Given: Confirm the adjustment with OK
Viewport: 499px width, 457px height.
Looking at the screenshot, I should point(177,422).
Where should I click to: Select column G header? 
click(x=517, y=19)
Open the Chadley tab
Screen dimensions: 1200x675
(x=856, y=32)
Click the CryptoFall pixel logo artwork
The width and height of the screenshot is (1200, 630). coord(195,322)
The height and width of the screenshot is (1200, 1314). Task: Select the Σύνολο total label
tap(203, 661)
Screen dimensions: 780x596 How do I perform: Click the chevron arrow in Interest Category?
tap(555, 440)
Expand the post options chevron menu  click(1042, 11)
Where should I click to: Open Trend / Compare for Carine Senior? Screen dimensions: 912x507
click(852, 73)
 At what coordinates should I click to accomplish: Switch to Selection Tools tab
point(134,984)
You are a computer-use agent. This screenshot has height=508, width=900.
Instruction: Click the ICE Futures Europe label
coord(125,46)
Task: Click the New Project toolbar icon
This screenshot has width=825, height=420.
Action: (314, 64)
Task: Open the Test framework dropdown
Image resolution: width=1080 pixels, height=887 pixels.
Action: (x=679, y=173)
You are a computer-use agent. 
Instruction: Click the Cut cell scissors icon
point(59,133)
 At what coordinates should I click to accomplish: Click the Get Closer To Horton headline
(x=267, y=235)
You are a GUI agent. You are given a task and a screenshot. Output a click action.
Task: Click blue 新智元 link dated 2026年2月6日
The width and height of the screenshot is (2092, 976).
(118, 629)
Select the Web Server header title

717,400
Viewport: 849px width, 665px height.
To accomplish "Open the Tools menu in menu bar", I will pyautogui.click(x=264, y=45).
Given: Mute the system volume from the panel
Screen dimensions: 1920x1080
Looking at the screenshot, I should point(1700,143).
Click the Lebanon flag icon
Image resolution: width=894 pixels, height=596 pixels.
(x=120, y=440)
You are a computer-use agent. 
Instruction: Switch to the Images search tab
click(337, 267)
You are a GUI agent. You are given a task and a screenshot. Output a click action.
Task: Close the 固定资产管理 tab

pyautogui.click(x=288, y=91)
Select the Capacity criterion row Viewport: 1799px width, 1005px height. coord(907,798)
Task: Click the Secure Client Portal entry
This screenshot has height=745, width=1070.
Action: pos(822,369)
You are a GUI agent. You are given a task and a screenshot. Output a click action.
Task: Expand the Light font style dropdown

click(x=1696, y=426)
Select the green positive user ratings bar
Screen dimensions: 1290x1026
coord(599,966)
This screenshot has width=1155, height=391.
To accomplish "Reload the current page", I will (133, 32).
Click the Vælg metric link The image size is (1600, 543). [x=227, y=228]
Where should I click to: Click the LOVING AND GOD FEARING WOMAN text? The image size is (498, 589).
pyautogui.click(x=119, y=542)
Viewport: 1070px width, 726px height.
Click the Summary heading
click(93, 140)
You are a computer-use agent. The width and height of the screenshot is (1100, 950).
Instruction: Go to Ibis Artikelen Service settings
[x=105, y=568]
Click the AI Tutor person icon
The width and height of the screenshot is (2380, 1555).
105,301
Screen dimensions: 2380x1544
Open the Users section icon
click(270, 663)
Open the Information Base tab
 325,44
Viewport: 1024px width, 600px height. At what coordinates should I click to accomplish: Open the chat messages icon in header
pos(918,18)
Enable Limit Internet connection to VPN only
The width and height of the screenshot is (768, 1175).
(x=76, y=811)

*-*-*

> _SET TASK_: Set down the entries above again without changes, starting at the line containing "You are a computer-use agent. This" and ending at the line containing "coord(599,966)".

> _ANSWER TO THIS PROBLEM_:
You are a computer-use agent. This screenshot has height=508, width=900.
Instruction: Click the ICE Futures Europe label
coord(125,46)
Task: Click the New Project toolbar icon
This screenshot has width=825, height=420.
Action: (314, 64)
Task: Open the Test framework dropdown
Image resolution: width=1080 pixels, height=887 pixels.
Action: (x=679, y=173)
You are a computer-use agent. 
Instruction: Click the Cut cell scissors icon
point(59,133)
 At what coordinates should I click to accomplish: Click the Get Closer To Horton headline
(x=267, y=235)
You are a GUI agent. You are given a task and a screenshot. Output a click action.
Task: Click blue 新智元 link dated 2026年2月6日
The width and height of the screenshot is (2092, 976).
(118, 629)
Select the Web Server header title

717,400
Viewport: 849px width, 665px height.
To accomplish "Open the Tools menu in menu bar", I will pyautogui.click(x=264, y=45).
Given: Mute the system volume from the panel
Screen dimensions: 1920x1080
Looking at the screenshot, I should point(1700,143).
Click the Lebanon flag icon
Image resolution: width=894 pixels, height=596 pixels.
(x=120, y=440)
You are a computer-use agent. 
Instruction: Switch to the Images search tab
click(337, 267)
You are a GUI agent. You are given a task and a screenshot. Output a click action.
Task: Close the 固定资产管理 tab

pyautogui.click(x=288, y=91)
Select the Capacity criterion row Viewport: 1799px width, 1005px height. coord(907,798)
Task: Click the Secure Client Portal entry
This screenshot has height=745, width=1070.
Action: pos(822,369)
You are a GUI agent. You are given a task and a screenshot. Output a click action.
Task: Expand the Light font style dropdown

click(x=1696, y=426)
Select the green positive user ratings bar
Screen dimensions: 1290x1026
coord(599,966)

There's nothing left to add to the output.